BVSD has an ambitious sustainability plan, outlining a "green" mission and long-term goals including zero waste goals and sustainable purchasing practices. In order to align with this vision, Food Services has made significant improvements to its daily operations. We have moved to reusable trays, cups and silverware in all school cafeterias; purchasing organic milk in bulk containers; introducing reusable plastic containers (RPCs) for the delivery of local produce, chicken and beef products; and supporting comprehensive recycling and composting programs in all school cafeterias. We work with our farmer partners to recycle beef cooking oil for biofuel for local farm tractors and, when possible, compost vegetable scraps to feed locally farmed pigs. Our food truck, the Munchie Machine, is a zero waste operation. However, our most recent undertaking will take our work one step further to to engage students in tracking their own food waste.

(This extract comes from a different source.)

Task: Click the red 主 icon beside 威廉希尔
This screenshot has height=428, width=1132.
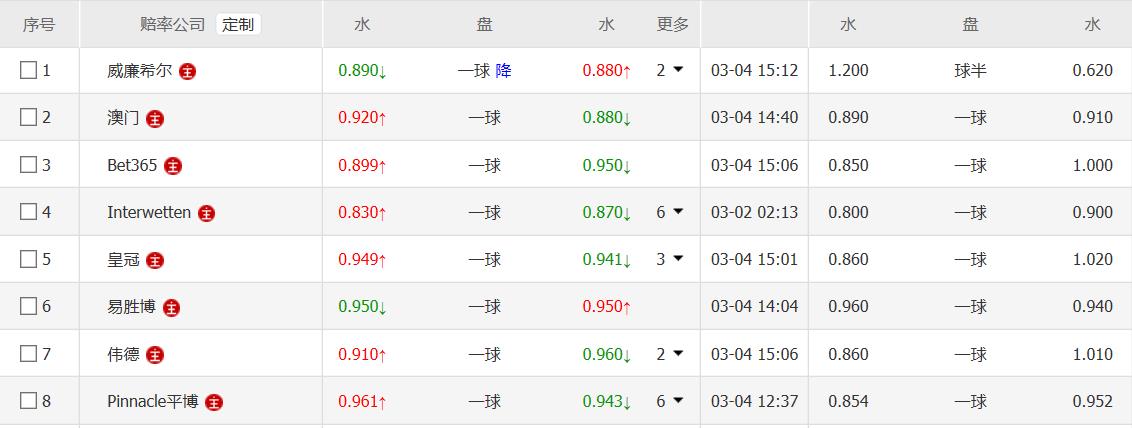Action: (188, 72)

A Food Project staffer cuts watermelons at a BVSD schoolAfter identifying food waste as a department priority for the 2017-18 school year, Food Services sought a multi-pronged strategy to better understand and react to the amount of food waste being created throughout the school meal process. As a part of that strategy, in August 2017, thanks to a grant from Boulder County's Zero Waste program, Food Services installed LeanPath machines in each of BVSD's three regional production kitchens to track and reduce food waste in the initial phases of our school meal production. Now, we are expanding on the successful pilot program by targeting food waste reduction in four school cafeterias and one school satellite kitchen. Thanks to a second grant from the Colorado Department of Public Health & Environment's RREO Mini-Grant program, later this month, LeanPath Spark systems will be installed at Fireside, Columbine, Centennial and Douglass Elementary Schools to track, in real time, the amount of plate waste that is being thrown away by students at the end of the lunch period. By recording the amount of  post-consumer food waste, Food Services will have the ability to target waste reduction strategies and develop specific messaging for students to engage in reducing their own food waste and working as a community towards a more sustainable school community.